- _To do_
Reproduce the listing below from the line with "Task: Switch to the 资金 tab" to the line with "Open the PDF print type dropdown", both lines included, character for character, minus any pictures.

- _Material provided_
_____

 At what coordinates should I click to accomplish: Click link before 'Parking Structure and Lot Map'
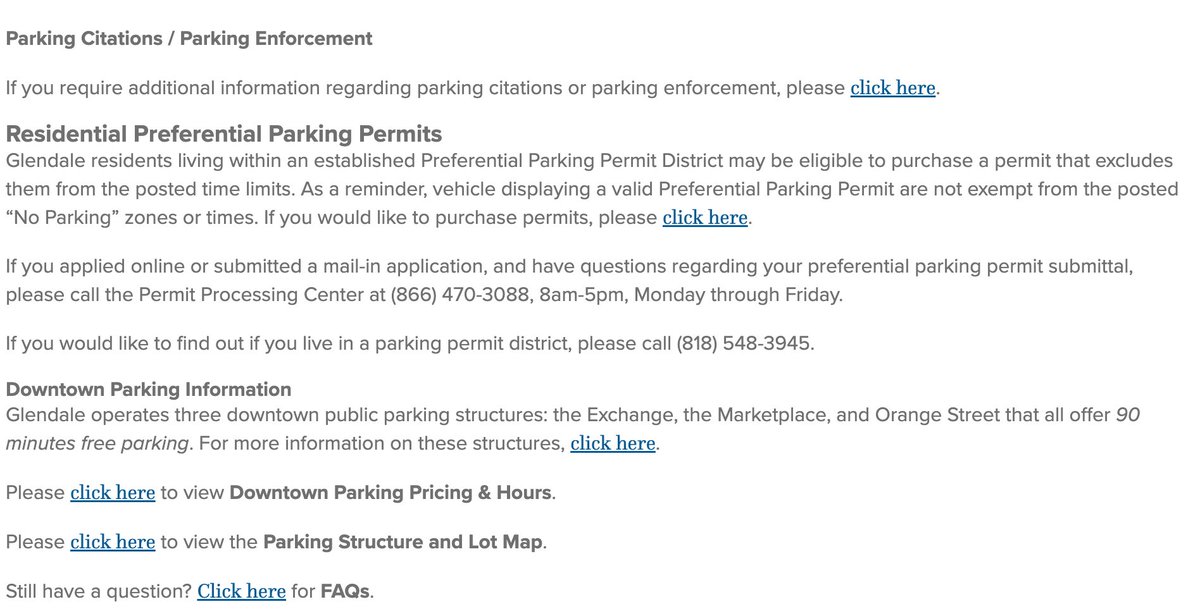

_____

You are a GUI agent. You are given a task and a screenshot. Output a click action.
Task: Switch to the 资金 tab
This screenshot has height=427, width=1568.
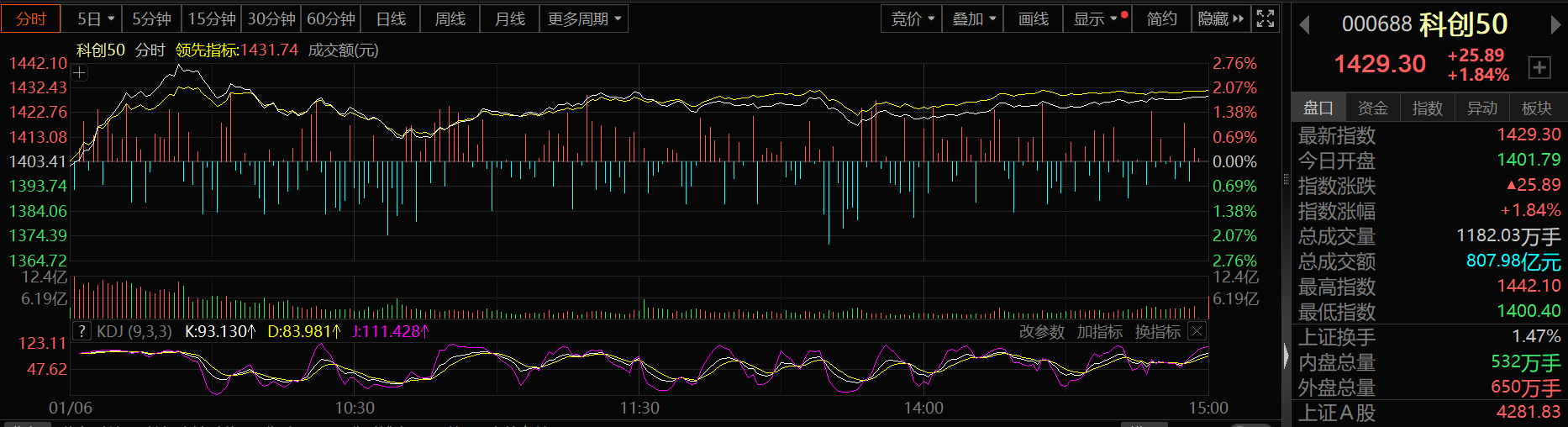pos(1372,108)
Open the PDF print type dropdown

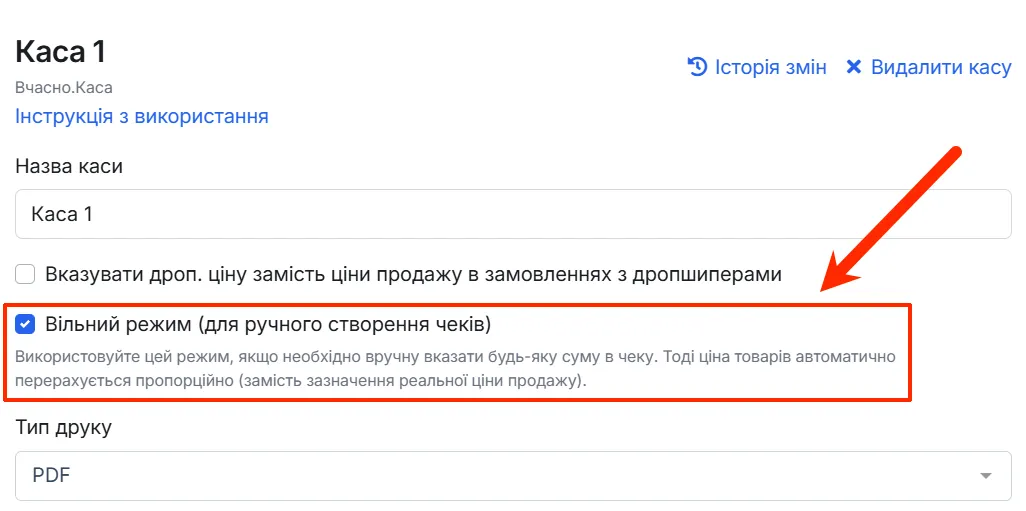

_____

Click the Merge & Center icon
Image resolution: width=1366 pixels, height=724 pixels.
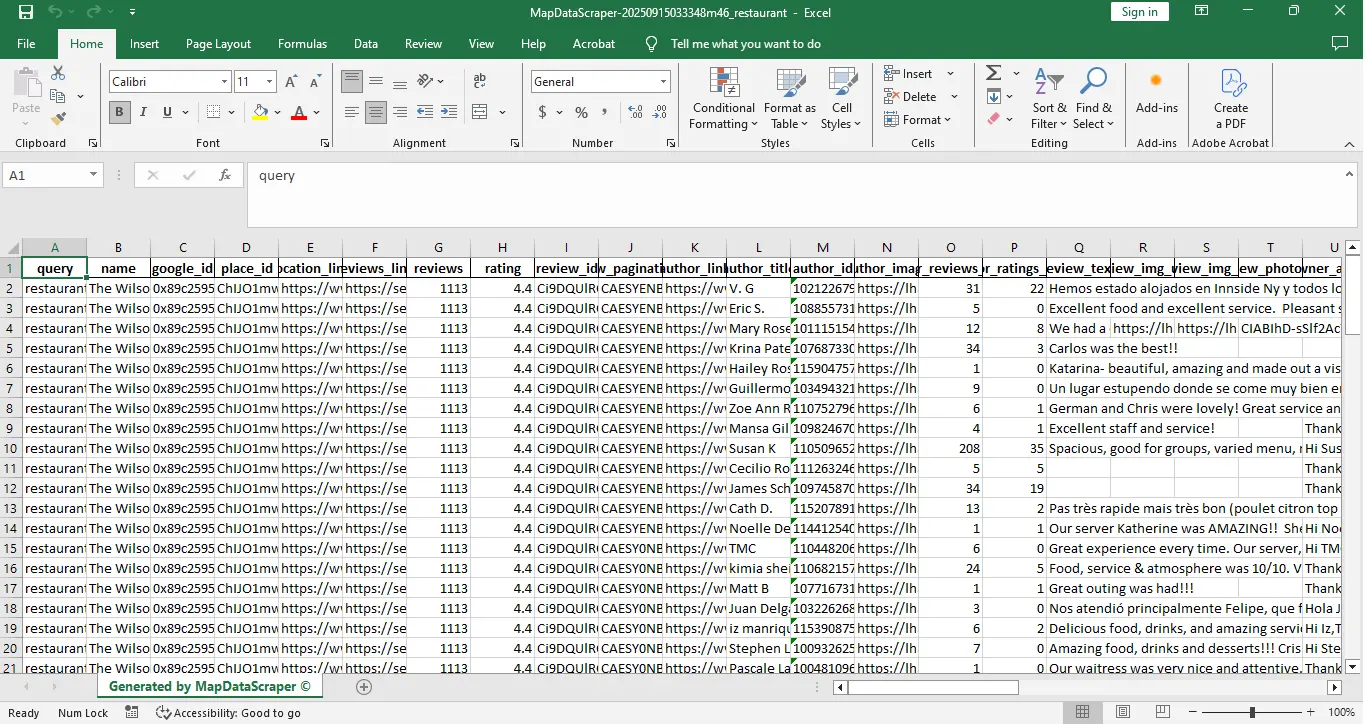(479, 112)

_____

- _Answer box_
Task: Switch to the 资金 tab
This screenshot has height=427, width=1568.
pos(1372,108)
Open the PDF print type dropdown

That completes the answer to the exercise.